### Exercise passage
.....

Contents - Index


Principal Components

(This feature is only available in GenEx Pro/Enterprise)

 

Theory

Assume we measure the expression of three genes in each sample. A sample can then be visualized in a scatter plot by positioning its symbol on the following coordinates.

 

     Sample X = position(Gene1, Gene2, Gene3) 

 

    

 

A scatter plot of many samples, each characterized by measuring the expression of three genes, may then appear like this:

 

    

 

We can now fit a straight line to the data points in the 3-dimensional space. The fit is based on traditional least square criteria, which can be applied to spaces of any dimensions. 

 

    

 

The line, which goes through the points in the direction of greatest variance, defines the first principal component (PC1). It is described by the following expression.

.....

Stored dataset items
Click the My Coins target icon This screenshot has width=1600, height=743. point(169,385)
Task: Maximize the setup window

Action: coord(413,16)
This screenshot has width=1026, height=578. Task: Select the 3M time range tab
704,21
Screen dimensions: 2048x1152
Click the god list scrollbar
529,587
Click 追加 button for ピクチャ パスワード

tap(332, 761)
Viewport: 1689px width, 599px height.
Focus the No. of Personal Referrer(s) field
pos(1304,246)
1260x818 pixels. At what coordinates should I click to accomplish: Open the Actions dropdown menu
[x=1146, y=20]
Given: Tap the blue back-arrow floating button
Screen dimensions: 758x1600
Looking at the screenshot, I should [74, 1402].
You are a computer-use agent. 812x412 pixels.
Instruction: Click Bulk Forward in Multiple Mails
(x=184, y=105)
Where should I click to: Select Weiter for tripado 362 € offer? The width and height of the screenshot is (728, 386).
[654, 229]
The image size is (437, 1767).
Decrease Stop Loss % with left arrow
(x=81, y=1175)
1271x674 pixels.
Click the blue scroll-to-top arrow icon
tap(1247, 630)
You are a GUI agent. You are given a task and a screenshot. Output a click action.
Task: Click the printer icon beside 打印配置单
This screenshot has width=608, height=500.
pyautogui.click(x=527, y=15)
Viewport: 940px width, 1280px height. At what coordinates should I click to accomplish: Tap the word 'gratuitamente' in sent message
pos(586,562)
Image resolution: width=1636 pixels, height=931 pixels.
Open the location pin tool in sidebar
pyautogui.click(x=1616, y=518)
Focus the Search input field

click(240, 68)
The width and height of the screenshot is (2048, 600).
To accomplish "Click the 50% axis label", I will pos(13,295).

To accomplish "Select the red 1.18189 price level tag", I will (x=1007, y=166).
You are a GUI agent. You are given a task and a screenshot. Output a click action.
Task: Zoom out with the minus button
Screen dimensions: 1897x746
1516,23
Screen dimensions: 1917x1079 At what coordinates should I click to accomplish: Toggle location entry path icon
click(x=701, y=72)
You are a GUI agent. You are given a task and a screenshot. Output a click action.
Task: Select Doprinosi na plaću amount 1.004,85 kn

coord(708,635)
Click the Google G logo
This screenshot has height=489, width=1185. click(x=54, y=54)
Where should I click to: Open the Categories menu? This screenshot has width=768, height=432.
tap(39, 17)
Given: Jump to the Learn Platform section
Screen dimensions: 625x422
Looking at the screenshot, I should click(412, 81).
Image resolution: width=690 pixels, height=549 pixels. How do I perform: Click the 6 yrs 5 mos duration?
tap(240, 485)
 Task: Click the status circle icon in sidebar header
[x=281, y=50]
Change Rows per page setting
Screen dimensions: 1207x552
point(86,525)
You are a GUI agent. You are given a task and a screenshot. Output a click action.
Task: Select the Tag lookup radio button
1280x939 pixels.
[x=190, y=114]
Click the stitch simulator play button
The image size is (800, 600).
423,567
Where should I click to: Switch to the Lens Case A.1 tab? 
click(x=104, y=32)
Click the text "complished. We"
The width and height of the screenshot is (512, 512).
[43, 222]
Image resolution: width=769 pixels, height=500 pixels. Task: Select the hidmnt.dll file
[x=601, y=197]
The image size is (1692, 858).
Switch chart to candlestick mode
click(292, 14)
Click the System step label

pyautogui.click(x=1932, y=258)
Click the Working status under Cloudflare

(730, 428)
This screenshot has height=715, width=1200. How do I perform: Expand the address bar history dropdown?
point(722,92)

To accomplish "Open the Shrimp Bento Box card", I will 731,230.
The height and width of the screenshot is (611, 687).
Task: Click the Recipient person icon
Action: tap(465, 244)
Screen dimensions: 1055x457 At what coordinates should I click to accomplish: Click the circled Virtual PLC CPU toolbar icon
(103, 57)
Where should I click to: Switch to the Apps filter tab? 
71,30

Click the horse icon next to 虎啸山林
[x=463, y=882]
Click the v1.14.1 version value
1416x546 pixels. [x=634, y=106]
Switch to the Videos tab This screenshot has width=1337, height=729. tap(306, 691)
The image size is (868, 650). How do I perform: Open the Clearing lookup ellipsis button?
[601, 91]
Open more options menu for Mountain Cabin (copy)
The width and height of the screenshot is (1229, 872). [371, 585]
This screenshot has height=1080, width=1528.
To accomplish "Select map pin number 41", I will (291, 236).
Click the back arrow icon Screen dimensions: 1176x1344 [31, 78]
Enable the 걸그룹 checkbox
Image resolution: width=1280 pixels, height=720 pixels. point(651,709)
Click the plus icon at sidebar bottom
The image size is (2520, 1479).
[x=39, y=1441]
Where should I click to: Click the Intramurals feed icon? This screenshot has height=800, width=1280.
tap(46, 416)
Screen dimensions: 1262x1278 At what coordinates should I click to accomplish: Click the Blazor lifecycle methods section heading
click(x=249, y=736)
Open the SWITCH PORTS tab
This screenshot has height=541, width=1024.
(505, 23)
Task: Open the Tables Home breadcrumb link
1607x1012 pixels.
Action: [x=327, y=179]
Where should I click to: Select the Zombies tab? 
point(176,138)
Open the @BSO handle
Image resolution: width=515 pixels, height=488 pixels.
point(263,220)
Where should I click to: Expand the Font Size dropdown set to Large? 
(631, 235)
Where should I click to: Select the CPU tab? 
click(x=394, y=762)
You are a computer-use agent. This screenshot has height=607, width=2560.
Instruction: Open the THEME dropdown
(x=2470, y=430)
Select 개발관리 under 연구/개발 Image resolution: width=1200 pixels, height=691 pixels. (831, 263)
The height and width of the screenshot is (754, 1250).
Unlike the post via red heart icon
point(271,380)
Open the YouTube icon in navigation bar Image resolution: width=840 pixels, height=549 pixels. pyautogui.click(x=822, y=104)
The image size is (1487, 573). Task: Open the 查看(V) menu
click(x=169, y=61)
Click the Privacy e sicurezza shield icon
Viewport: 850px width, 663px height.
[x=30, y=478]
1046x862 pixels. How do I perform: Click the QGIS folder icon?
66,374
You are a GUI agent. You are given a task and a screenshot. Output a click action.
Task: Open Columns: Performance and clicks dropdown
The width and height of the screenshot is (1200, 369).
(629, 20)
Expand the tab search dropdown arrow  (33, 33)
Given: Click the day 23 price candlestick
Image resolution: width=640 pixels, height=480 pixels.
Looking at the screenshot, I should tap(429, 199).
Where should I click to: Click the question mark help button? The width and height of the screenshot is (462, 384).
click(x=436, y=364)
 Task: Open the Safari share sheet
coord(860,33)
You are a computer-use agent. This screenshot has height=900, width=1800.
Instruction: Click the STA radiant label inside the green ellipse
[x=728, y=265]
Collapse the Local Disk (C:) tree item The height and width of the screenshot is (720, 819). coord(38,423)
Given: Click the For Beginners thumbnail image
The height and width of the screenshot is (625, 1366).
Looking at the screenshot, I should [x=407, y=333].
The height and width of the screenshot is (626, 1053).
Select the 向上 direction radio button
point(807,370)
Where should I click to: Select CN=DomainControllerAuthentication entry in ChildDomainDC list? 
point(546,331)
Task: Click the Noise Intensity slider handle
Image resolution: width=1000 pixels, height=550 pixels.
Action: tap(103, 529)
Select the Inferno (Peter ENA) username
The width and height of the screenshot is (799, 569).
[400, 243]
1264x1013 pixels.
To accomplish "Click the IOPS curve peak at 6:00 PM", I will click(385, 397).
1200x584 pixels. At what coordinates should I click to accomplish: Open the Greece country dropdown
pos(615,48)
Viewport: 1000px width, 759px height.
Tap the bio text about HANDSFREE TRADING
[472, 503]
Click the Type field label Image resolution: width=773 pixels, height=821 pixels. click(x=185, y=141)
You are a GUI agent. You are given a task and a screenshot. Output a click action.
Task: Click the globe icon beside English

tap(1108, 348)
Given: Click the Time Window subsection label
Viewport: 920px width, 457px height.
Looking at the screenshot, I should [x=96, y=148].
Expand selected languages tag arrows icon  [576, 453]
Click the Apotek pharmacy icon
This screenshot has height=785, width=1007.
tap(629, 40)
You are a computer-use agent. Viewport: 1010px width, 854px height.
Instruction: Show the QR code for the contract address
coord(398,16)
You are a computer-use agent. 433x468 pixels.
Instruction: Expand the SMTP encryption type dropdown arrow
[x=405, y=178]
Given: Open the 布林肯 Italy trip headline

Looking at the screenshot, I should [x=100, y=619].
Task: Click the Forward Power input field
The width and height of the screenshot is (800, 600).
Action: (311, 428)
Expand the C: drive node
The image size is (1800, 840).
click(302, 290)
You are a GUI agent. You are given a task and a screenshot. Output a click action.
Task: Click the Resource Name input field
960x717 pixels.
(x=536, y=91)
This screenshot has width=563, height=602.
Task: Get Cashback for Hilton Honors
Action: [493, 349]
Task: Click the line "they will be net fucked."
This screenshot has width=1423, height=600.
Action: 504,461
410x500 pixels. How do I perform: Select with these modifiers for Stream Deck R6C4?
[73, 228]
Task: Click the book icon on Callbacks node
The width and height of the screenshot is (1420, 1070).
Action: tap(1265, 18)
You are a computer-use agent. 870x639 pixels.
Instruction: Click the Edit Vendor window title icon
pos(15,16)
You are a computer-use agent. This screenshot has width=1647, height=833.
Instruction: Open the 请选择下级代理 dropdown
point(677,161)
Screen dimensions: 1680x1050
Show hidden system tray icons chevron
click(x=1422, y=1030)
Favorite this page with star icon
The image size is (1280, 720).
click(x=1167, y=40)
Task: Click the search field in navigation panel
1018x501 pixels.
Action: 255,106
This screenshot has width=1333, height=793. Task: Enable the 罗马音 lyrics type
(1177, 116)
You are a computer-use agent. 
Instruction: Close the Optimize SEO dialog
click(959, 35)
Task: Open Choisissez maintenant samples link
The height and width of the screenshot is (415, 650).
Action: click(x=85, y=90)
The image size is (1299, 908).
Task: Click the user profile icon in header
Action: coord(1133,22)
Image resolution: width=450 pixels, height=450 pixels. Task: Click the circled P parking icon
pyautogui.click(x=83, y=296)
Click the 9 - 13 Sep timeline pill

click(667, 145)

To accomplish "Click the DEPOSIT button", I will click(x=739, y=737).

.....

### Task list
- 1) From the principal components passage, quote the text starting at "Assume we measure" and ending at "the following coordinates.".
- 2) In the principal components passage, what criteria is the straight-line fit to the data points based on?
- 3) Carry on the principal components passage from the point where it stops.

### Results for each task
- 1)
Assume we measure the expression of three genes in each sample. A sample can then be visualized in a scatter plot by positioning its symbol on the following coordinates.

- 2) Traditional least square criteria.

- 3)
     PC1 = C11×Gene1 + C12×Gene2 + C13×Gene3 

 

C11 is the importance of Gene1 in defining PC1, C12 is the importance of Gene2, and C13 is the importance of Gene3. These are called loadings and can be used to identify the genes that are characteristic for a group of samples (or the samples that are characteristic for a group of genes if the data has been transposed). 

 

The samples in the new space are described by the distances from the center of PC1. These distances are called scores.

 

    

 

One principal component is usually not sufficient to describe the variation within the data. The second principal component (PC2) is defined as a vector perpendicular to the first and that accounts for most of the remaining variance.

 

    

 

PC2 is also a linear combination of the gene expression profiles:

 

     PC2 = C21×Gene1 + C22×Gene2 + C23×Gene3 

 

Together PC1 and PC2 accounts for most of the variation in the original space that can be projected to a reduced space. Here the original space was 3-dimensional and it was projected to a 2-dimensional space. The approach can be generalized to spaces of any dimensions.

 

References

Pearson K. (1901). On lines and planes of closest fit to systems of points in space. Phil. Mag., 2, 11, pp 559-572. 

 

Hotelling H. (1933). Analysis of a complex statistical variable into principal component. J. Edu. Psy. , vol 24, pp 417-441 & 498-520.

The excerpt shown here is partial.